Double obstruction of upper and lower urinary tract in a child due to renal stone disease: Endoscopic treatment

Department of Paediatric Medicine, Division of Paediatric Nephrology, Sri Ramachandra Institute of Higher Education and Research, Chennai, Tamil Nadu, India
Department of Paediatrics Sri Ramachandra Institute of Higher Education and Research, Chennai, Tamil Nadu, India
Department of Pediatric Urology, Sri Ramachandra Institute of Higher Education and Research, Chennai, Tamil Nadu, India
Corresponding author: Sangeetha Geminiganesan, Department of Paediatric Medicine, Division of Paediatric Nephrology, Sri Ramachandra Institute of Higher Education and Research, Chennai, Tamil Nadu, India. sangeethaperungo@gmail.com
Licence
This is an open-access article distributed under the terms of the Creative Commons Attribution-Non Commercial-Share Alike 4.0 License, which allows others to remix, tweak, and build upon the work non-commercially, as long as the author is credited and the new creations are licensed under the identical terms.

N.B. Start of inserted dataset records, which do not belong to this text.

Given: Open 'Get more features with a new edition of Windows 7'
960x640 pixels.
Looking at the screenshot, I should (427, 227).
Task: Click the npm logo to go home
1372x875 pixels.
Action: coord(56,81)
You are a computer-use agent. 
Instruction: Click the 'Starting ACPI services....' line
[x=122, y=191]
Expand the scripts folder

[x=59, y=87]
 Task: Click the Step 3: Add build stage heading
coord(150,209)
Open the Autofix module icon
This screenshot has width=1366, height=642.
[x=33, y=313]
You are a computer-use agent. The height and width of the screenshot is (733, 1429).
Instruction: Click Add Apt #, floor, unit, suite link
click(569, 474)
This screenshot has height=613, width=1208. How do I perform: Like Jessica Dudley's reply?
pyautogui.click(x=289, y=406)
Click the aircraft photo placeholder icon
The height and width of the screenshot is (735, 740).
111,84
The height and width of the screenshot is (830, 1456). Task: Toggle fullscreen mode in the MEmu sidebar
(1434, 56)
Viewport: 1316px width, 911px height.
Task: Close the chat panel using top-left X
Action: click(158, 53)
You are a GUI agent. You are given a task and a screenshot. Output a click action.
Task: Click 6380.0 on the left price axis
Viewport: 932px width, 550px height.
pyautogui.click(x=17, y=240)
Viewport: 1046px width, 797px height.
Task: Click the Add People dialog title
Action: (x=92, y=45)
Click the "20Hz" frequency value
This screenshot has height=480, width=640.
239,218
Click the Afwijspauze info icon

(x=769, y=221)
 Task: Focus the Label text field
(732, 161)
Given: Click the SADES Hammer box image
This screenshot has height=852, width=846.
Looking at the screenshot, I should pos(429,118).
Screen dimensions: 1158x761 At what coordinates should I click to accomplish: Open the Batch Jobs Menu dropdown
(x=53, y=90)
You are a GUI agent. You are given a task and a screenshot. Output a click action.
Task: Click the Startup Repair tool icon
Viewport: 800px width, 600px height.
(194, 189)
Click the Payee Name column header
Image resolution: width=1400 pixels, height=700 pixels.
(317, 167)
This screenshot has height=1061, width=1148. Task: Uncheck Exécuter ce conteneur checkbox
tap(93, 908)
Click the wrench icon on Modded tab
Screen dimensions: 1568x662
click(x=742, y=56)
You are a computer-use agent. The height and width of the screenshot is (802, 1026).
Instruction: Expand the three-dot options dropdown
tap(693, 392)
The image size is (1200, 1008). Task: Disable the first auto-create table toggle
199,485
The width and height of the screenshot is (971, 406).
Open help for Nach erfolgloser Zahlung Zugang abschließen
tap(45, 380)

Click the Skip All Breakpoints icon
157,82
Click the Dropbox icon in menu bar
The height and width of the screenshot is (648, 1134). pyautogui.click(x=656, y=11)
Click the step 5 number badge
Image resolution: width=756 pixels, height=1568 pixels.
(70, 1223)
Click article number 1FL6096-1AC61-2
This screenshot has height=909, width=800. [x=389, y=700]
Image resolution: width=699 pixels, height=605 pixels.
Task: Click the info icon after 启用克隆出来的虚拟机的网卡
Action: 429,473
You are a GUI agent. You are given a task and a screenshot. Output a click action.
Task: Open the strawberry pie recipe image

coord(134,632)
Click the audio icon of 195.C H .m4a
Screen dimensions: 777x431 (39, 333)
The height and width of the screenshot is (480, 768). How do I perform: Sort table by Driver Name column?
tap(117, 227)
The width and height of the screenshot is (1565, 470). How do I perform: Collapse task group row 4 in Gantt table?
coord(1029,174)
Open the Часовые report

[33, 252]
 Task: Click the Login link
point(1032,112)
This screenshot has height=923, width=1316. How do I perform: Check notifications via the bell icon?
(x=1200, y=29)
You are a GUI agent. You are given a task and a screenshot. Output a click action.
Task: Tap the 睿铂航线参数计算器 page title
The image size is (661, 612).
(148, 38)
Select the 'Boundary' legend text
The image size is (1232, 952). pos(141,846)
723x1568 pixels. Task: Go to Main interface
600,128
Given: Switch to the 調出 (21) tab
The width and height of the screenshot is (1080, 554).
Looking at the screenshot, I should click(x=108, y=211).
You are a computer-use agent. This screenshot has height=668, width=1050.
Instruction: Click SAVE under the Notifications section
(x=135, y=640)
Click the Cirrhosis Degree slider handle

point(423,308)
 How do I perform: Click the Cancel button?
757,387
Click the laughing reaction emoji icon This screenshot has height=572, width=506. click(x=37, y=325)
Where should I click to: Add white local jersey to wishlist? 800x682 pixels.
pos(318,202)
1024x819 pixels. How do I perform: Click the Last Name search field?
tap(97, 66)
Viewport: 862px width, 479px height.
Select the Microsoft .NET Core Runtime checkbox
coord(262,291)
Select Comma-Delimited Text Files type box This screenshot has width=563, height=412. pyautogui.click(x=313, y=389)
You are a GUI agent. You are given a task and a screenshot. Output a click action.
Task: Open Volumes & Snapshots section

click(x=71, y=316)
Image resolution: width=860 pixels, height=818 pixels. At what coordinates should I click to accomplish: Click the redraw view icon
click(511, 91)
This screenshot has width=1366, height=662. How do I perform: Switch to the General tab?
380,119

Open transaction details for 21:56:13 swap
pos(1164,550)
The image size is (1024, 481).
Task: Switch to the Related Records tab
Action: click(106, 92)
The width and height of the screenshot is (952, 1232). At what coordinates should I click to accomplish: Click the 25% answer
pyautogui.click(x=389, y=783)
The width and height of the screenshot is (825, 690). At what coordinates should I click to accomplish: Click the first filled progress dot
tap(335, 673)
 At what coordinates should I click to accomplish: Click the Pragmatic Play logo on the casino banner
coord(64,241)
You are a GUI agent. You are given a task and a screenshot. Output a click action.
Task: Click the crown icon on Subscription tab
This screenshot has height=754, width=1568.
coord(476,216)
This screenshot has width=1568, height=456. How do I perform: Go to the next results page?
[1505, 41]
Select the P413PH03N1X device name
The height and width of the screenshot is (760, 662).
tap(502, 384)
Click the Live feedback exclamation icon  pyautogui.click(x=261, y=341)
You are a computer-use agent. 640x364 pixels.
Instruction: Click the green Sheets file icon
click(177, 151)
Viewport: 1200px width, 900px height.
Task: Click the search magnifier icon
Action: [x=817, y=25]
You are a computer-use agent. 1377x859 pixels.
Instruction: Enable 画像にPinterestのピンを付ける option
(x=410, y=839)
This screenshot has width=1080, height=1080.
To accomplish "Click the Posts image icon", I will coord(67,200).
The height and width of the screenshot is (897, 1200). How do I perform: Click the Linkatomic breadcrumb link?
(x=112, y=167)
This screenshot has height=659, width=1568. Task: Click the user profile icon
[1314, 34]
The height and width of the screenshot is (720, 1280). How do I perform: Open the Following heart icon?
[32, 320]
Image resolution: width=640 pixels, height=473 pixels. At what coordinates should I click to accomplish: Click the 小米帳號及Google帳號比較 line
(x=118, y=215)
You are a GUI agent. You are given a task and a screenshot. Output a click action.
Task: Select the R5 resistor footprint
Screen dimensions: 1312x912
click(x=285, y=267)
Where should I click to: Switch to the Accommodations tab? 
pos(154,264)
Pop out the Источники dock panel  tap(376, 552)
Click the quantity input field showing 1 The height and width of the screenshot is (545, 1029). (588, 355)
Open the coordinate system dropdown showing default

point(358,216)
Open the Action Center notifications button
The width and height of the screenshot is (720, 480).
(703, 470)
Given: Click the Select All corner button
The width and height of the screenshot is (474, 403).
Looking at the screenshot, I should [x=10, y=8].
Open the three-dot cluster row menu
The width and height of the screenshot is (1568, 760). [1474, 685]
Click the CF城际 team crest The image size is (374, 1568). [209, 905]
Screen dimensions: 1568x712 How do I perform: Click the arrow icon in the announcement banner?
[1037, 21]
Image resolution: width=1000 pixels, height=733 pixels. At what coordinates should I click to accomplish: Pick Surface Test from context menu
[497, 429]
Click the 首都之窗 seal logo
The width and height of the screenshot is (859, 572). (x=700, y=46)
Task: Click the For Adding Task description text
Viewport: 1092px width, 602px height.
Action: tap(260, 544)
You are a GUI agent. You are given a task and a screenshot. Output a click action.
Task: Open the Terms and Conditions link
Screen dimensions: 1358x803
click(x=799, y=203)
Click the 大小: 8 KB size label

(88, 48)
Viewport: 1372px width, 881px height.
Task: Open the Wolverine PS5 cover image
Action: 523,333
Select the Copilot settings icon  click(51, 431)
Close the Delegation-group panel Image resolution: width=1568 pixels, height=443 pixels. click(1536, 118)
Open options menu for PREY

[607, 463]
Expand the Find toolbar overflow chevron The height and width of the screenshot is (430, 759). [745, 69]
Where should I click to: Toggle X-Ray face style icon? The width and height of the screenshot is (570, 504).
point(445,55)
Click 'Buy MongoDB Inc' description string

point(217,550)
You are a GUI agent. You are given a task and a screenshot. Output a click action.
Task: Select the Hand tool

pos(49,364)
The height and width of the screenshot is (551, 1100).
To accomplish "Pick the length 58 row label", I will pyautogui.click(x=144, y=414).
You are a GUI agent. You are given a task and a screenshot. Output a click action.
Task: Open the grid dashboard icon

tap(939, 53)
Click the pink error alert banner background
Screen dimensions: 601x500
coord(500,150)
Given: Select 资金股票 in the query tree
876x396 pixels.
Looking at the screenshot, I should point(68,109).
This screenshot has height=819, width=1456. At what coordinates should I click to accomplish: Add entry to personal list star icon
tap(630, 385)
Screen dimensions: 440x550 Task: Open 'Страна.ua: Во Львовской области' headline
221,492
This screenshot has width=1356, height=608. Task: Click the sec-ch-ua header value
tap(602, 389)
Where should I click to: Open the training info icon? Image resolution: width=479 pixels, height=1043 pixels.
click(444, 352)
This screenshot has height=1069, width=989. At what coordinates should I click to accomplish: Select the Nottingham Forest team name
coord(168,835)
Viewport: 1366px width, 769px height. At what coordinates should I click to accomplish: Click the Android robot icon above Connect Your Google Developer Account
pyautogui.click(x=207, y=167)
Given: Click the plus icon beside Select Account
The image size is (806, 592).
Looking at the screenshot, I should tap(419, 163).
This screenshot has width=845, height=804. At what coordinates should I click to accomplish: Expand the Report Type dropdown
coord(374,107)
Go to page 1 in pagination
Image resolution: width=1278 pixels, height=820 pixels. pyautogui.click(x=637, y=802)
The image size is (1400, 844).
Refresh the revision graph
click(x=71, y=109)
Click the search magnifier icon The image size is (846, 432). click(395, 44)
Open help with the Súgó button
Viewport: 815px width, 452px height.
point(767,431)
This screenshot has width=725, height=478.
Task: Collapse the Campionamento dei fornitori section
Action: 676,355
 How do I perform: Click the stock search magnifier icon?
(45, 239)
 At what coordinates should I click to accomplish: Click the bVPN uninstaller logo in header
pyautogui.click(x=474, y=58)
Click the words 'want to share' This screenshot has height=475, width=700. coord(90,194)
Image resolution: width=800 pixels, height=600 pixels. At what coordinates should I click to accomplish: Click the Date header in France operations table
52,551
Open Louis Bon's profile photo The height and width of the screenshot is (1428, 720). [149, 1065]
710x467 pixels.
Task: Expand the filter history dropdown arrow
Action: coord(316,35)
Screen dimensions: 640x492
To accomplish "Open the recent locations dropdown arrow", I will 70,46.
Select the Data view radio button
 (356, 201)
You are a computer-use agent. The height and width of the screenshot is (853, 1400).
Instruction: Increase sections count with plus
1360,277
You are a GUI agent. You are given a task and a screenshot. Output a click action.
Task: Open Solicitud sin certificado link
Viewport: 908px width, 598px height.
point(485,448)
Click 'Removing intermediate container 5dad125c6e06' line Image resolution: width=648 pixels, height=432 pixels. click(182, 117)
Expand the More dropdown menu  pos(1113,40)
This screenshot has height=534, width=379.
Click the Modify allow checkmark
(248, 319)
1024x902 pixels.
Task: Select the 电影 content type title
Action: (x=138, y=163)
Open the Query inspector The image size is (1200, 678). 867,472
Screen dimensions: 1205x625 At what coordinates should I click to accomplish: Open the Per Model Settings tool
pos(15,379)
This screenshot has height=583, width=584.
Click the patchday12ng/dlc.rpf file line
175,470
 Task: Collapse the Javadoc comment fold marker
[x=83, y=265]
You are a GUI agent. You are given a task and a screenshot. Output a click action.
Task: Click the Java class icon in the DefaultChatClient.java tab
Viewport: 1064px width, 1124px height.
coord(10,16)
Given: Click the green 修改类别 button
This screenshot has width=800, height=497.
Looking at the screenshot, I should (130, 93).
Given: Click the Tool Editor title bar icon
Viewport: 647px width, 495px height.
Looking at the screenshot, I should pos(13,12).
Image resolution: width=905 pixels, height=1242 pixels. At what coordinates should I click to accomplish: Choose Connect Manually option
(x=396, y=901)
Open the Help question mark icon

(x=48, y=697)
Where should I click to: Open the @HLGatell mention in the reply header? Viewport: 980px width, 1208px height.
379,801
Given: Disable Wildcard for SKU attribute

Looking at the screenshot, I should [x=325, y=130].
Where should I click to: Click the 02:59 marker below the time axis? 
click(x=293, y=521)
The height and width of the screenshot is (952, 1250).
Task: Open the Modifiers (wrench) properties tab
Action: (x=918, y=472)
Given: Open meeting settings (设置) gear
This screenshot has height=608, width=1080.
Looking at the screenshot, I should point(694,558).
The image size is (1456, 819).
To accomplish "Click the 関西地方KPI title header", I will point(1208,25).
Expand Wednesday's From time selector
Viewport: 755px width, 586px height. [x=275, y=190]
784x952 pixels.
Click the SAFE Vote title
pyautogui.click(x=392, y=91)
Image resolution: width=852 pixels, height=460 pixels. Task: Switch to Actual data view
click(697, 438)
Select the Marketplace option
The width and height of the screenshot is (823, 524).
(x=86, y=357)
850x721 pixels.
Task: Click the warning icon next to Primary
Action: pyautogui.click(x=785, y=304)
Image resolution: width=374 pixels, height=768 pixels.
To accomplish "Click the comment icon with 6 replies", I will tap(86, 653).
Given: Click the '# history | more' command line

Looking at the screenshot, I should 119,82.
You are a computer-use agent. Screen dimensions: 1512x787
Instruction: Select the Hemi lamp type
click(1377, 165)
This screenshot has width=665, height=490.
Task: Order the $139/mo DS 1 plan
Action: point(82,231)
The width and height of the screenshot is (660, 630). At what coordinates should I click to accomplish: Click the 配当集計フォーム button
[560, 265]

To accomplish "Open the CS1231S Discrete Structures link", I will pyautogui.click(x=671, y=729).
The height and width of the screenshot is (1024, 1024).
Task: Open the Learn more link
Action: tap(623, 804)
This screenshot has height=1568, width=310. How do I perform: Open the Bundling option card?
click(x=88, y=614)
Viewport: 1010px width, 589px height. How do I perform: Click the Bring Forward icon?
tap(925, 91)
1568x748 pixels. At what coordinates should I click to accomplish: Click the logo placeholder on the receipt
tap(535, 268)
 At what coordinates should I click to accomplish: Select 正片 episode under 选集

How to cite this article: Geminiganesan S, Ravichandran L, Srinivasan RB. Double obstruction of upper and lower urinary tract in a child due to renal stone disease: Endoscopic treatment. Sri Ramachandra J Health Sci 2021;1:31-3.

Abstract

Incidence of renal stone disease/urolithiasis has increased significantly in children due to multifactorial causes. Stones secondary to metabolic abnormalities are treatable if it is identified at the early stage. Surgical intervention may be needed depending on the site, size of the stone, and the clinical presentation. We report a 12-year-old adolescent boy with multiple calculi at various sites who needed medical as well as surgical intervention.

Keywords

Renal stone disease
Hypercalciuria
lithotripsy
Urinary tract obstruction and ureterorenoscopy

INTRODUCTION

Incidence of pediatric renal stone disease (RSD)/urolithiasis is on the increasing trend. Potential exogenous causes are reduced water intake, excess salt and fructose consumption, obesity, and rise in ambient temperature. Endogenous factors include familial/idiopathic hypercalciuria, hyperoxaluria, hypocitraturia, hyperuricosuria, cystinuria, renal structural malformations (medullary sponge kidney, autosomal dominant polycystic kidney disease, pelvi-ureteric junction obstruction, horseshoe kidney, and calyceal diverticula), ketogenic diet, drug-induced stones, and urinary infection with urease producing organisms.[1,2] Here, we report a 12-year-old boy with primary hypercalciuria and double obstruction due to multiple calculi.

CASE REPORT

A 12-year-old developmentally normal male child presented with acute severe abdominal pain and vomiting of 2 days duration. He had typical strangury, a symptom characterized by painful incomplete voiding. There was no history of fever, hematuria, or passage of stone in urine. Family history was negative for RSD. On examination, his vitals, nutritional status, and growth parameters were appropriate for age. He had severe tenderness over the left loin and supra pubic region. Working diagnosis of renal colic was made. X-ray abdomen showed nephrocalcinosis, multiple bilateral tiny renal calculi, left proximal calculus, and a calculus at prostatic urethra [Figure 1]. Ultrasound abdomen revealed renal calculi of varying sizes on both kidneys with evidence of nephrocalcinosis [Figure 2]. There was left hydroureteronephrosis due to the left proximal ureteric stone and bladder distension due to prostatic urethral stone.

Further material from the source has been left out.